◆ Teks Bacaan
=======

Sabtu, 27 Februari 2016

#27 Filosofi Piano

Hari ini tiba-tiba aku teringat akan pengalaman itu

Pagi yang cerah di rumah masa kecilku di lereng gunung merapi Yogyakarta. Masih dalam suasana libur lebaran. Para tamu dan saudara belum datang, pembantu pun belum kembali dari kampungnya. Suasana yang nyaman dan tenang. Di saat seperti ini biasanya aku akan membuka pianoku dan memainkan beberapa lagu.

Aku lihat piano itu sedikit kotor, jarang disentuh sejak aku pindah ke Jakarta. Kulihat, kubuka dan kubersihkan piano itu. Setelah bersih, jari-jemariku otomatis menari di atas piano.

Tiba-tiba aku dikejutkan oleh suara yang memanggilku

“Ayah……”, rupanya Sofia memanggilku. Dia baru saja selesai berpakaian setelah mandi bersama bundanya

“Sini Sofia…….”, aku memanggilnya. Dia pun berlari dari pintu kamar menuju samping kursi piano ku.



“Sofia mau main piano?”

“Iyaahh”

Aku pun langsung menggendong dia dan meletakkan tubuhnya di atas kursi piano. Sekarang dia berada di depan piano. Aku berada di sampingnya, seperti layaknya guru piano bersama muridnya. Sebuah nuansa yang terakhir aku rasakan di tahun 2009, saat aku masih berprofesi sebagai guru piano.

“Sofia udah bisa main lagu?”

“Udah”, dia pun langsung menekan tuts-tuts piano. Suara yang ditimbulkan kacau, tetapi dia tetap menikmatinya.

"Mau main lagu....ayah...", kata dia

"Lagu apa?"

"Mau lagu....tik..tik hujan...gitu", dia mencoba menjelaskan maksudnya

"Oh lagu itu, iya...coba Sofia main"

=======

◆ Petunjuk Tugas A
Tuliskan kembali bagian teks bacaan mulai dari kata-kata yang memuat "Hari ini tiba-tiba", lalu berhenti setelah "memainkan beberapa lagu.".

=======

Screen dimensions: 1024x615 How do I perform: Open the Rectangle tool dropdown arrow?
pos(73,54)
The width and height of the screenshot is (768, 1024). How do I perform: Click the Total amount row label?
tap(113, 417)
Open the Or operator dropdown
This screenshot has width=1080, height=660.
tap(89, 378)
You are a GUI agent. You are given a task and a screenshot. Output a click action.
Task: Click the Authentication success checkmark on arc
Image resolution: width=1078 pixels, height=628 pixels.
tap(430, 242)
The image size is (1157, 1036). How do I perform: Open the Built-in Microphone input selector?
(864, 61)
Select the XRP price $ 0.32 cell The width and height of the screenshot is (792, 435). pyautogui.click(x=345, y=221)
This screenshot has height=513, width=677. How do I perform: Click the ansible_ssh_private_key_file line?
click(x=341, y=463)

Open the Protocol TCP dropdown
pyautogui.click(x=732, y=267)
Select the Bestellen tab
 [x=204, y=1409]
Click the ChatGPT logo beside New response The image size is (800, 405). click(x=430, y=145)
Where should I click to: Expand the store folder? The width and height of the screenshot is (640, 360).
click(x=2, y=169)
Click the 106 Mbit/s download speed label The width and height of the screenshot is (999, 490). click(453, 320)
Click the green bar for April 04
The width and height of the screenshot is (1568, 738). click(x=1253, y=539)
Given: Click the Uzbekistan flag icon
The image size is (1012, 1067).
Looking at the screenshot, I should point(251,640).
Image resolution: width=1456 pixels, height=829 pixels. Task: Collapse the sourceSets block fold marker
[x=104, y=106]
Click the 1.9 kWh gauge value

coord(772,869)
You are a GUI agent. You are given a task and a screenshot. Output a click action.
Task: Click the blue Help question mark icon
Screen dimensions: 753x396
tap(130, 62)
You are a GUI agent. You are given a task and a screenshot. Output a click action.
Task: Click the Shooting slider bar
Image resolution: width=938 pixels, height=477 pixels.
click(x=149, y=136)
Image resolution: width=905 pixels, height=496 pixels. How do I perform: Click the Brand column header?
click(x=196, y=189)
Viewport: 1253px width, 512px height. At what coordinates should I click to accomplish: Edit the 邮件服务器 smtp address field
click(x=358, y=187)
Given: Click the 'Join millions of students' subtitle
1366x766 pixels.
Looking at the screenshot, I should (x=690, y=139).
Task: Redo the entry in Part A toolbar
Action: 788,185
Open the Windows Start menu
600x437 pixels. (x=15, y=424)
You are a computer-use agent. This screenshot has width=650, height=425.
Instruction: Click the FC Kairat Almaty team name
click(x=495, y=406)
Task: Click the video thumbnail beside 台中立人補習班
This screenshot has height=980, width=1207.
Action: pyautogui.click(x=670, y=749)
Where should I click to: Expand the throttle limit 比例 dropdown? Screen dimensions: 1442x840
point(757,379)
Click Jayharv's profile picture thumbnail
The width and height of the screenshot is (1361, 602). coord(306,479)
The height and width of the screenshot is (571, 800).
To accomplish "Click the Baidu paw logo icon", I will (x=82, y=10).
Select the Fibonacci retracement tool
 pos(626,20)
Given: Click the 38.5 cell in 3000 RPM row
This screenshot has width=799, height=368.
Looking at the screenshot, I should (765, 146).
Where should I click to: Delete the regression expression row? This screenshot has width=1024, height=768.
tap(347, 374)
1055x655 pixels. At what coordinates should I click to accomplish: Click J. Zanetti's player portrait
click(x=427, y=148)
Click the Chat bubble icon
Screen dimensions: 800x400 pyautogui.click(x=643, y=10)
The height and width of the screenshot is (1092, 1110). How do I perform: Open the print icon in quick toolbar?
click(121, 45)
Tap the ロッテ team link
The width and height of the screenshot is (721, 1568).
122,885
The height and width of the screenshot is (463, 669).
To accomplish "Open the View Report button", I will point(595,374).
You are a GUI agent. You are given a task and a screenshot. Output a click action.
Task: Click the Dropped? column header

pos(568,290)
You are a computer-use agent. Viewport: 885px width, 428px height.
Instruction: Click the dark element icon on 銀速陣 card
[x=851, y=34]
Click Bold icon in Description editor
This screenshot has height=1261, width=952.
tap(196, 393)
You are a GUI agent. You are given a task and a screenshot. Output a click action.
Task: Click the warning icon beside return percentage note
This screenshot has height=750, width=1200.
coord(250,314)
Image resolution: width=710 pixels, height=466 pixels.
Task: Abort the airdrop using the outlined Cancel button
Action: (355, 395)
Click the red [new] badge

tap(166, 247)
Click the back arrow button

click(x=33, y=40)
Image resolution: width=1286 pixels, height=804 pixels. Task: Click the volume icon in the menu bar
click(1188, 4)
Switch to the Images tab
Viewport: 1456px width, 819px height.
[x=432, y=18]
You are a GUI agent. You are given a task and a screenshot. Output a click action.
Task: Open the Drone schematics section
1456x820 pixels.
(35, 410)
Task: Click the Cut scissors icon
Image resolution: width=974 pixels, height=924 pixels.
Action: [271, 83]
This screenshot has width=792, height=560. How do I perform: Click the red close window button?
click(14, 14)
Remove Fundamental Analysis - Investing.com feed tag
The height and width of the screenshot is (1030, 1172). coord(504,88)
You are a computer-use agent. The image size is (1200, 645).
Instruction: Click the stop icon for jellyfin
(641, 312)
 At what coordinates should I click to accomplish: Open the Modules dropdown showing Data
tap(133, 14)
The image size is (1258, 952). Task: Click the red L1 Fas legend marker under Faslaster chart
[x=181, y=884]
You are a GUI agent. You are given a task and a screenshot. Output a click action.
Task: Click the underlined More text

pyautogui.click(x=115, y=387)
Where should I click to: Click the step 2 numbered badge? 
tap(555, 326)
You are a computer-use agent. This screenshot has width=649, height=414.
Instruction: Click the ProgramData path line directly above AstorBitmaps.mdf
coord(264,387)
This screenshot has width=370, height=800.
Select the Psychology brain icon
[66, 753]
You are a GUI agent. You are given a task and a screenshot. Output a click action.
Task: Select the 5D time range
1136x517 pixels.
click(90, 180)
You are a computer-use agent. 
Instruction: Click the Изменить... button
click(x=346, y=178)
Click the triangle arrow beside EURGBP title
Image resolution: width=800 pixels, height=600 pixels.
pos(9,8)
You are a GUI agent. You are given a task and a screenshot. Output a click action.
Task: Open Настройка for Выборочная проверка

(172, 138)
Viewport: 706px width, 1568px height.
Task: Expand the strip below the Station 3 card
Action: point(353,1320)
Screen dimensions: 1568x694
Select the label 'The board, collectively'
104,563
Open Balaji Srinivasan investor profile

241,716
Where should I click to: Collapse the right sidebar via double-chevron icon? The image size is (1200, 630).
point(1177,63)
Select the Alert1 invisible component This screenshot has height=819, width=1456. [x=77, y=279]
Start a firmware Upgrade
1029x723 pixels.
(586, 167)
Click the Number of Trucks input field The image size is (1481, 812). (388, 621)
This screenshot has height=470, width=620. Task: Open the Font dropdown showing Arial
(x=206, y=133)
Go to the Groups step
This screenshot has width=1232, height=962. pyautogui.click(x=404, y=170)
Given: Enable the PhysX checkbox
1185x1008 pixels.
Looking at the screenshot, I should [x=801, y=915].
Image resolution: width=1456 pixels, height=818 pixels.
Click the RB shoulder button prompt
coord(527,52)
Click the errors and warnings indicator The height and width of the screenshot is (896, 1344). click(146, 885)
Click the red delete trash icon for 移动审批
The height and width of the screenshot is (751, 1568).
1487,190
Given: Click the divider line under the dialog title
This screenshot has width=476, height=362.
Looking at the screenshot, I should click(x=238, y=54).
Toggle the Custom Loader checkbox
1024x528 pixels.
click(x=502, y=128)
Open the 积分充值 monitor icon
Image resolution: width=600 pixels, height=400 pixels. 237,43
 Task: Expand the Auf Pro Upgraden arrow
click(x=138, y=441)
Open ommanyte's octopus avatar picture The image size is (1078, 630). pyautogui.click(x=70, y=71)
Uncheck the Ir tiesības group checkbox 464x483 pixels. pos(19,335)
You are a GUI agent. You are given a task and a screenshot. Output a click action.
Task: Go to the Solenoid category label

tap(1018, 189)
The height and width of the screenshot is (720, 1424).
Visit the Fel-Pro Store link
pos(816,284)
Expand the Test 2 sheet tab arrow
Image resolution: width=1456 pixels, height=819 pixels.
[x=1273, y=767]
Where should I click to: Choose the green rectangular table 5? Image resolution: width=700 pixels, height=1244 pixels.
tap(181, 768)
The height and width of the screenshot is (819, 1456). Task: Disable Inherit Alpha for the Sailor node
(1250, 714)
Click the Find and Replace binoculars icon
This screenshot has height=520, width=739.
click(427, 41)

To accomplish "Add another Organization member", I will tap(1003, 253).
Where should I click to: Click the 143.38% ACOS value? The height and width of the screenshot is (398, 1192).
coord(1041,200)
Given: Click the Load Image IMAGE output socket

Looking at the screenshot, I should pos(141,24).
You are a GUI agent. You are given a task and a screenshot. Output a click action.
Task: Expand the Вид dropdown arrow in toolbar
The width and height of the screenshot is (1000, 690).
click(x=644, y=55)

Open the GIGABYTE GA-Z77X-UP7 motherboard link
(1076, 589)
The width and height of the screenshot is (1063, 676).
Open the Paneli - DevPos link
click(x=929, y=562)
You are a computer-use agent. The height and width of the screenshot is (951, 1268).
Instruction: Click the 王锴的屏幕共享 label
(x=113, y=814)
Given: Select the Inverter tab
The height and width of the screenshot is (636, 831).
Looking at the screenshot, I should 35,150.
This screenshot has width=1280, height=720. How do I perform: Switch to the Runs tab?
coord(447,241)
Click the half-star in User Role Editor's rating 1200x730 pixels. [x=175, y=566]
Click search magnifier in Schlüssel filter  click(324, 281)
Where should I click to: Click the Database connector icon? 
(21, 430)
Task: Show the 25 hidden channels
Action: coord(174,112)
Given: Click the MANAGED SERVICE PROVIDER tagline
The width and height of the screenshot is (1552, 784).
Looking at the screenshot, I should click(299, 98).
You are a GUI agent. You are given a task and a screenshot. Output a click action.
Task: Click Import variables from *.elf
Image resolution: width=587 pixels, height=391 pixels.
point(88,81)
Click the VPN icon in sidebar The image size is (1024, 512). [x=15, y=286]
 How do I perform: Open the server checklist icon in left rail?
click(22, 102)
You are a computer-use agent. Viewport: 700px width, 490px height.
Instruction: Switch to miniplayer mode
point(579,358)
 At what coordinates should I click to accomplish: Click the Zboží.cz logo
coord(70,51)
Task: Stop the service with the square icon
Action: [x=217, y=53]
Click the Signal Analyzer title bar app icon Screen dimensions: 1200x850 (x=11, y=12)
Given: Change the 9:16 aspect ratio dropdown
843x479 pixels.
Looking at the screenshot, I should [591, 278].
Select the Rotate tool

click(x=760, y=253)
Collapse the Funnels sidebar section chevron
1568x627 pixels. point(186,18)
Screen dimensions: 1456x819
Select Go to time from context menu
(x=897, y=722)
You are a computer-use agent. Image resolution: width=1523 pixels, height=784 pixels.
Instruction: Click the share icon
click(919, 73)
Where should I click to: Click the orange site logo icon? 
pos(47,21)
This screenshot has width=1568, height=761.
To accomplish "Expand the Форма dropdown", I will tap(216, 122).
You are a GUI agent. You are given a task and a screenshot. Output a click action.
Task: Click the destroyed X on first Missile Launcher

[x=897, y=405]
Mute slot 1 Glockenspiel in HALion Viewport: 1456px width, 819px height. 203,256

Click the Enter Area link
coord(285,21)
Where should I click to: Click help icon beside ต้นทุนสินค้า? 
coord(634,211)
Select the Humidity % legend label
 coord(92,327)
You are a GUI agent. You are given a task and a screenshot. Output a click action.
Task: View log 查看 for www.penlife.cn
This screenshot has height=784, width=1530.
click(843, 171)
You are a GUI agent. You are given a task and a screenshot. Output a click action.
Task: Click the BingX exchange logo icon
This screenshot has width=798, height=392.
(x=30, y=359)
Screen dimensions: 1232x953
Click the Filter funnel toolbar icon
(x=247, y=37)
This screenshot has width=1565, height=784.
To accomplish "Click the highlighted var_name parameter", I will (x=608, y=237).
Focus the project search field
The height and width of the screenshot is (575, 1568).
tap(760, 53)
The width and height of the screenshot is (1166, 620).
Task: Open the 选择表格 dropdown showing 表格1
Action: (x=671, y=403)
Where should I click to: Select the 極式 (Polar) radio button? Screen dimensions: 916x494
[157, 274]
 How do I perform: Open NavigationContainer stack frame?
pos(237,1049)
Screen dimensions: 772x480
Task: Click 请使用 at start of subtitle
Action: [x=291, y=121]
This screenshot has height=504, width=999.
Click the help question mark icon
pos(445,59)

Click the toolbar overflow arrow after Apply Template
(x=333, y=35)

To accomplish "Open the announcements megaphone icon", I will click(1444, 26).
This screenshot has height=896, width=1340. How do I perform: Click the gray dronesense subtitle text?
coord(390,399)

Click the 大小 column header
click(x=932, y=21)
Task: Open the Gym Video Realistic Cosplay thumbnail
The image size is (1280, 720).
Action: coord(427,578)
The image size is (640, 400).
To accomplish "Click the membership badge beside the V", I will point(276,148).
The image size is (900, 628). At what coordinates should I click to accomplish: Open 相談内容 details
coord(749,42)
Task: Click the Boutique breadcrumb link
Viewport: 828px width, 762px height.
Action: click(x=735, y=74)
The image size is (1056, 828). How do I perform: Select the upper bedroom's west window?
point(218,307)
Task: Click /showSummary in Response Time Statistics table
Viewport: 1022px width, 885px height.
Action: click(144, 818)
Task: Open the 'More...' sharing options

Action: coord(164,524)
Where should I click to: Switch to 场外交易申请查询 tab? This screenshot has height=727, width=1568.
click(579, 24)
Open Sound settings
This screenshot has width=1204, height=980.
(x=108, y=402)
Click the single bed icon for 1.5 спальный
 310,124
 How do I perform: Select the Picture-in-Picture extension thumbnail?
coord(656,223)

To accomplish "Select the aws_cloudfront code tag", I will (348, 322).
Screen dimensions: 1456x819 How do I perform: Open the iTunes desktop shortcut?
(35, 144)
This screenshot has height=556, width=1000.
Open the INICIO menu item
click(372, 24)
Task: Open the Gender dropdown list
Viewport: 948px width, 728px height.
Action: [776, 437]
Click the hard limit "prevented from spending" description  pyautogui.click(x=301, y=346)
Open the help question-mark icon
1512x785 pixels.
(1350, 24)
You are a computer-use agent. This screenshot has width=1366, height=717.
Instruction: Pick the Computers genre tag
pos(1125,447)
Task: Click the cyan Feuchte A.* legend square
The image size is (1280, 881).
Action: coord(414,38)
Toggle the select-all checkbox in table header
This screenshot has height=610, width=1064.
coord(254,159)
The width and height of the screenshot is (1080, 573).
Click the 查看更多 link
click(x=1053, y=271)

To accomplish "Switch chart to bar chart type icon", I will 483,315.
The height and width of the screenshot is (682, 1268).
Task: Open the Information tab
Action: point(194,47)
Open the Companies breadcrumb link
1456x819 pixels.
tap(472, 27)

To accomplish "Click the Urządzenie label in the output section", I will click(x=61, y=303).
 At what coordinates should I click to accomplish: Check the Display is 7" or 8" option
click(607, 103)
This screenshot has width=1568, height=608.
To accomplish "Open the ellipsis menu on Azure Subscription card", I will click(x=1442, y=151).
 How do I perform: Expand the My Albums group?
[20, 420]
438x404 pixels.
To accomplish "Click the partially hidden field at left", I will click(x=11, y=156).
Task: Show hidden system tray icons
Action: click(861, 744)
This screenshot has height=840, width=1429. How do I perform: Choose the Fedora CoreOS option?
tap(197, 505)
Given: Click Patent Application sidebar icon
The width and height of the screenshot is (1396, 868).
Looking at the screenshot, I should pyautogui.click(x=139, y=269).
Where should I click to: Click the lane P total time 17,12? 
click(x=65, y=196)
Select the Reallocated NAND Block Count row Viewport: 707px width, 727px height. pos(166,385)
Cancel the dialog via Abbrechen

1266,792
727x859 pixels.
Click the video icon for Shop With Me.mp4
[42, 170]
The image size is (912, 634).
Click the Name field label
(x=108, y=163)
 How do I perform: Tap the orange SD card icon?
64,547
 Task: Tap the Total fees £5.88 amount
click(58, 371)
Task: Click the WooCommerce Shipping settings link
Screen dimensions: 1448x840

=======

◆ Petunjuk Tugas B
Temukan setiap baris data yang memuat kata "breadcrumb" dan salin baris-baris tersebut, dengan huruf besar dan kecil dibedakan.

◆ Jawaban Latihan A
Hari ini tiba-tiba aku teringat akan pengalaman itu

Pagi yang cerah di rumah masa kecilku di lereng gunung merapi Yogyakarta. Masih dalam suasana libur lebaran. Para tamu dan saudara belum datang, pembantu pun belum kembali dari kampungnya. Suasana yang nyaman dan tenang. Di saat seperti ini biasanya aku akan membuka pianoku dan memainkan beberapa lagu.

◆ Jawaban Latihan B
Task: Click the Boutique breadcrumb link
Open the Companies breadcrumb link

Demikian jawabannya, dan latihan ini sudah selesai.